During the Ottoman period, the people of Rhodopes suffered forced Islamic conversion, and their churches and monasteries were razed to the ground. But guerillas roamed the wide meadows of Rozhen, fighting to preserve the traditional Rhodopes way of life. Their efforts paid off, and today the locals are known for their traditional customs. People come here to enjoy local festivals and traditional bagpipe music by the famous Sto Kaba Gaidi group.
The Smolyan Region is cradled by the magnificent Rhodope Mountains, which were revered as holy grounds during Thracian times, and as the birthplace of the mythical tragic hero, Orpheus. Ruins of the ancient fortresses built by the various Thracian tribes can still be explored today in the villages of Shiroka Laka, Smilian, and Gela along Mount Turlata.
Smolyan shares a border with Greece and is mostly populated by Bulgarian Muslims.
Winter sports enthusiasts come to the Rhodope Mountains, and the modern ski resorts of Pamprovo and Chepelare. The mineral springs in Devin and Beden are also quite popular.
The unique architecture of Rhodopes’ traditional houses—with raised stone basements and pristine white floors —is picturesque. The culture of the Rhodopes people can be discovered in quaint villages near the mountains, where tourists come to take in the traditional cuisine, music, dance, and architecture. Rozhen is home to the Rozhen Astronomic Observatory, the biggest of its kind in the Balkans.
Smolyan has a well-developed timber industry, thanks to the dense coniferous forests in the area. Textiles and machinery manufacturing are also important. Tourism is very important.
Smolyan’s location in the Rhodopes makes it a prime ski resort town and a great place to observe the stars. The town continues into a narrow gorge of the Cherna River, in an area known as Smolyan’s Hollow. The Bulgarian National Astronomical Observatory (and its planetarium) is on Mount Rozhen.
Smolyan’s Raykovo Quarter is a residential area and a craftsmans’ village with some architecturally important old houses.

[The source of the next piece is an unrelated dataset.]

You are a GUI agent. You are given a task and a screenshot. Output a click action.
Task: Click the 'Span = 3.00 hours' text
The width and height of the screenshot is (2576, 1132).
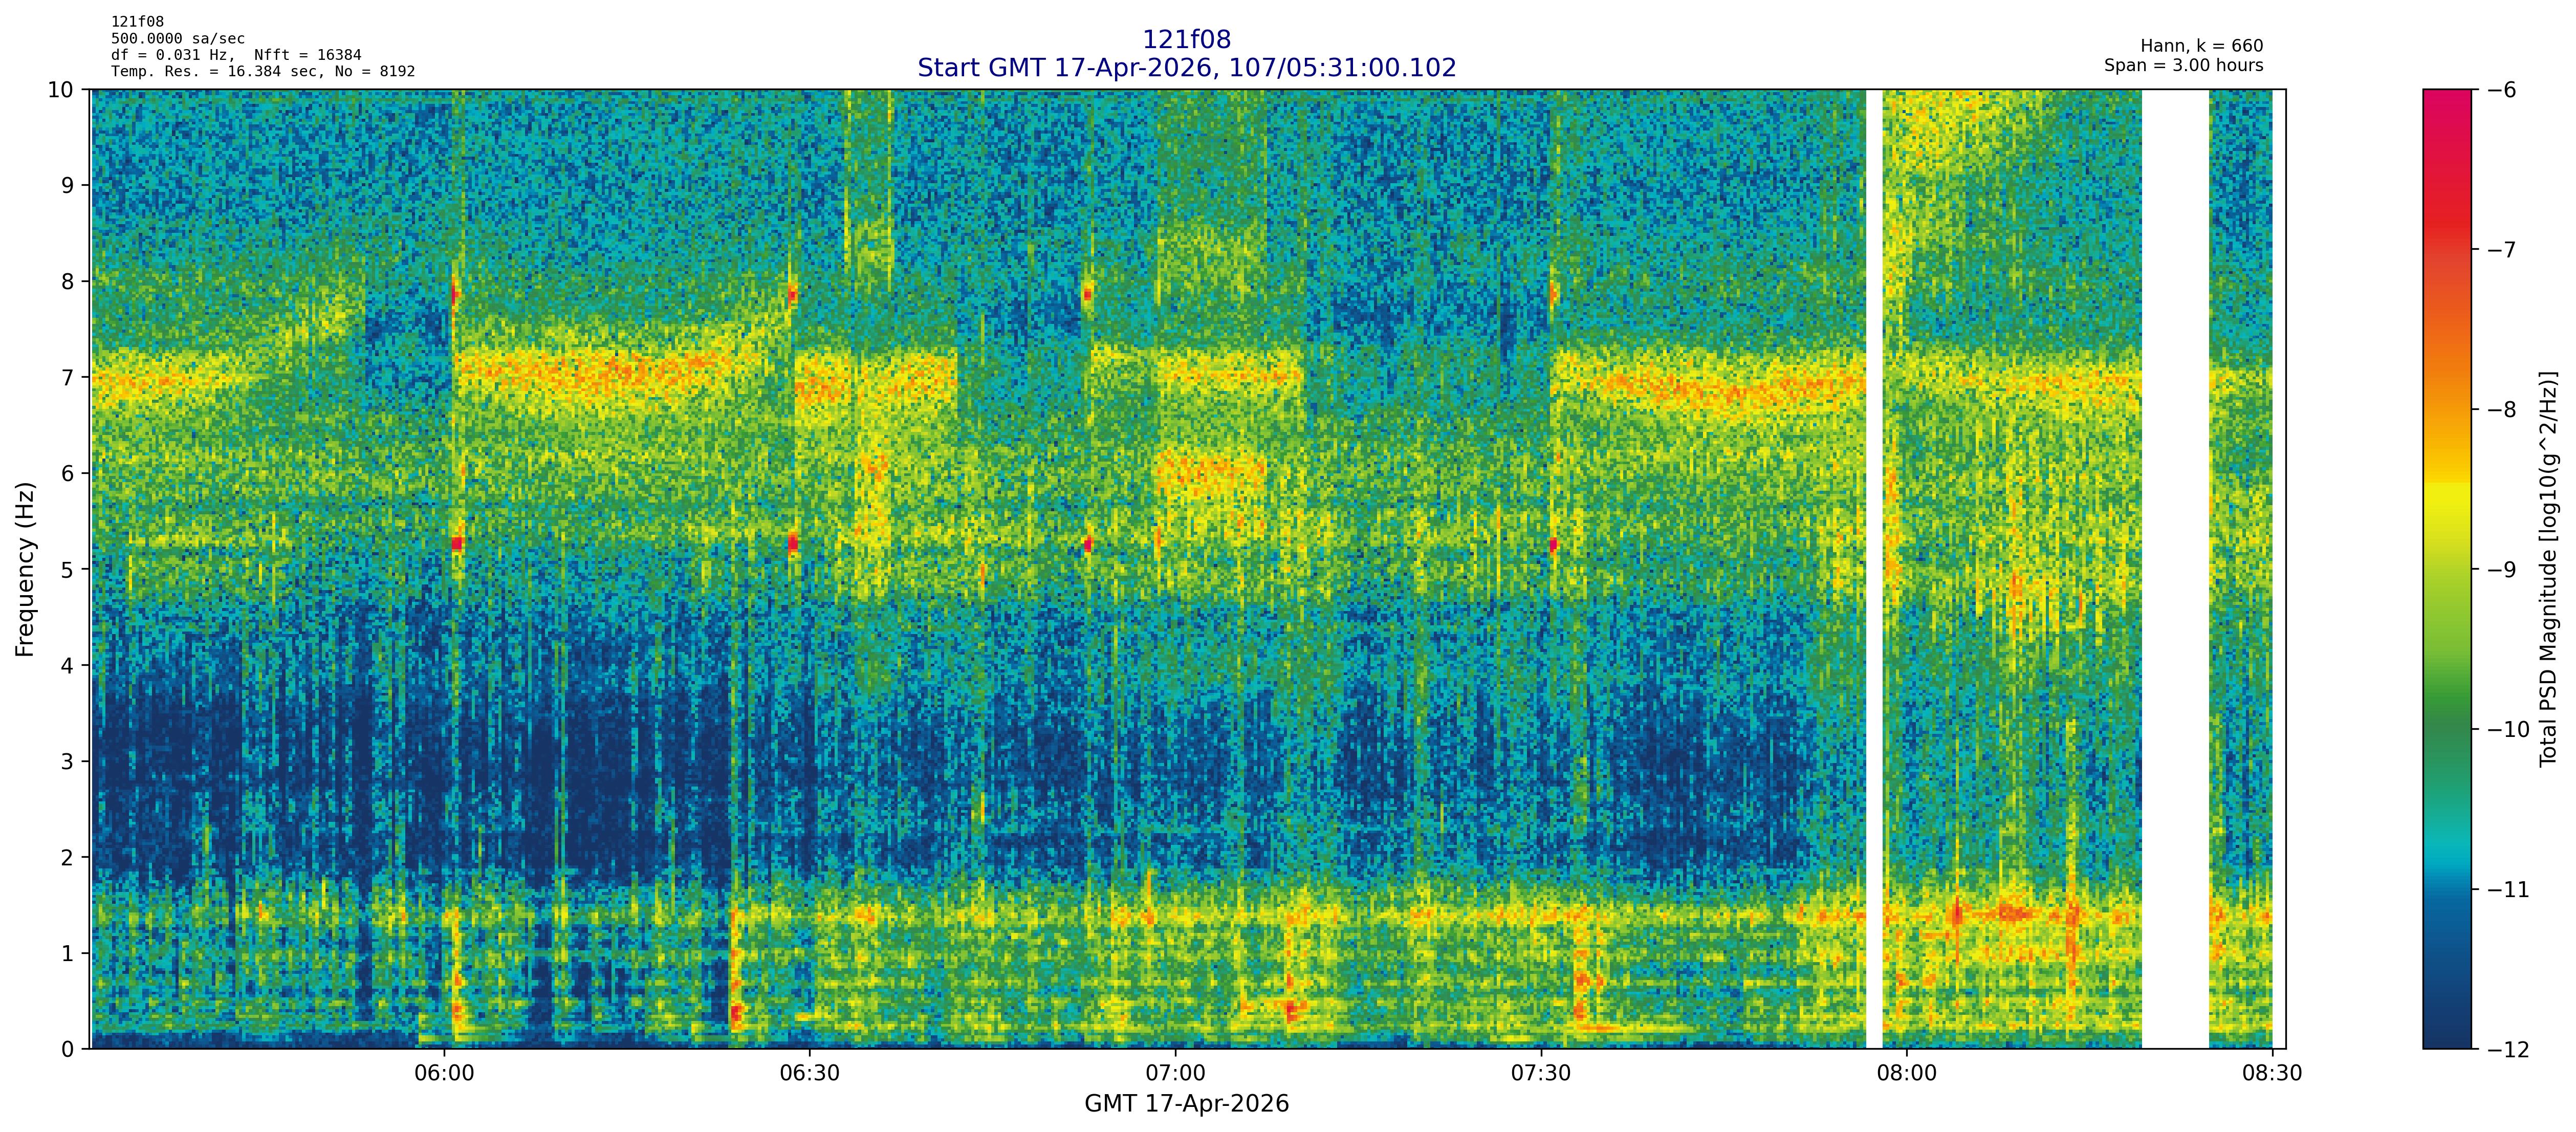(2183, 66)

The town’s Rhodope Drama Theatre is a gathering place for local artists and actors, and The Rhodopi International Theatre Laboratory is held here every year. The beautiful murals of St. Nikola Church attract visitors as well. The Ustovo Quarter is Smolyan’s trade and market centre, with hotels and a shopping complex.
Chepelare, on the banks of the river of the same name, has one of the longest ski runs in Southeastern Europe. It is not far from the popular resort of Pamporovo, but Chepelare has its own charms. In the summer, visitors come here to hike in the woods and go horse-back riding. In the winter, skiers and snowboarders take to the slopes, while novices take a few classes at ski school. Children go sledding or to the winter carnival, and many more are content to watch the professional skiing competitions that take place here during the snowy months.
The Wonderful Bridges are another Chepelare attraction, but closer to the village of Zabardo: high marble arches and circular entryways carved from the remains of a marble cave by the river.
The construction of a large motorway to Greece is expected to boost the number of Greek tourists to Chepelare and the rest of the Smolyan Region.
Pamporovo is one of the most popular mountain resorts in Southeastern Europe. Near the pristine charms of its slopes are luxury hotels, bars, restaurants, shops and upscale residential areas.